Harvesting and Preserving the Future Web: Replay and Scale Challenges

The following is a guest post by Nicholas Taylor, Information Technology Specialist for the Repository Development Group.

This is the second part of a two-post recap of the “Harvesting and Preserving the Future Web” workshop at the recent International Internet Preservation Consortium General Assembly.

The session was divided into three topics:

  1. Capture: challenges in acquiring web content;
  2. Replay: challenges in recreating the user experience from the archived content; and
  3. Scale: challenges in doing both of these at web scale.

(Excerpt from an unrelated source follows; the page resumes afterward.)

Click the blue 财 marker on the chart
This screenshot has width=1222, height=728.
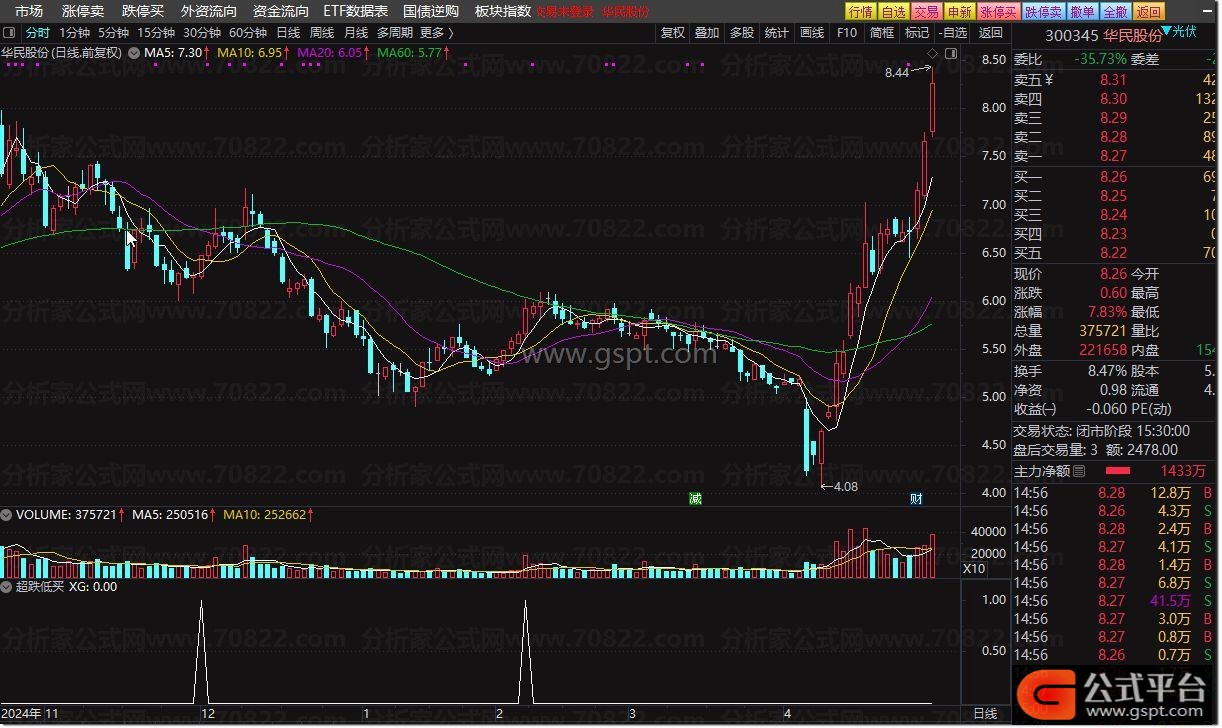(915, 498)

Having covered the topic of capture previously, this post addresses replay and scale.

Replay

Replay from user photogestion on Flickr

Replay from user photogestion on Flickr

Andy Jackson from the British Library’s UK Web Archive explained how he enhanced the Wayback Machine’s archival replay to allow for in-page video playback using FlowPlayer and re-enabled dynamic map services using OpenStreetMap. While inarguably providing a better user experience than the alternative of, respectively, video disaggregated to a separate archive and static Google Maps image tiles, the re-intermediation of technologies that were technically absent from the archive prompted questions about what it meant to “recreate the user experience.”

In the ensuing conversation, David Rosenthal from the LOCKSS Program questioned whether in the context of long-term preservation it would be useful to conceptualize the “user experience” as extending beyond the boundaries of the website itself; perhaps the Wayback Machine should be re-engineered to serve the archived website within an emulated contemporaneous browser, for example.

Responding to this suggestion, Bjarne Andersen from the Netarchive.dk (Danish, national) web archiving program noted that SCAlable Preservation Environments (SCAPE) will be built to be sensitive to the differences in viewing a website in different generations of browsers; SCAPE will compare screenshots to determine whether the contemporary rendering remains faithful to the website’s historical appearance.

Summarizing the session, my takeaway was that robust preservation of the user experience may require more than simply replaying whatever happens to be in the archive.

Scale

Scale-a-Week: 17 December 2011 from user puuikibeach on Flickr

Scale-a-Week: 17 December 2011 from user puuikibeach on Flickr

Readers of The Signal will be familiar with some of our past discussions of the challenges of scale.

In the first panelist presentation, Gordon Mohr, lead architect of Heritrix, noted that the dilemma of scaling storage has been “solved” with the maturation of cloud services. The caveat was that funding has thus become the more fundamental scale limitation. Aaron Binns of the Internet Archive argued that the long-term financial sustainability of digital preservation often doesn’t receive as much attention as the infrastructure challenges, and the Blue Ribbon Task Force on Sustainable Digital Preservation and Access was commissioned for this reason.

Returning to the discussion of infrastructure-related scale challenges, Rob Sanderson from Los Alamos National Laboratories Research Library cited the difficulty of maintaining synchronization of resources located at multiple network endpoints. The dominant protocol of the web, HTTP, is poorly-suited to synchronizing resources that are either large (because failed transfers have to be re-initiated from the beginning) or that change rapidly (because requests can’t necessarily be submitted quick enough to keep pace with the rate of change). To address these challenges, the Research Library is working on a new framework called ResourceSync.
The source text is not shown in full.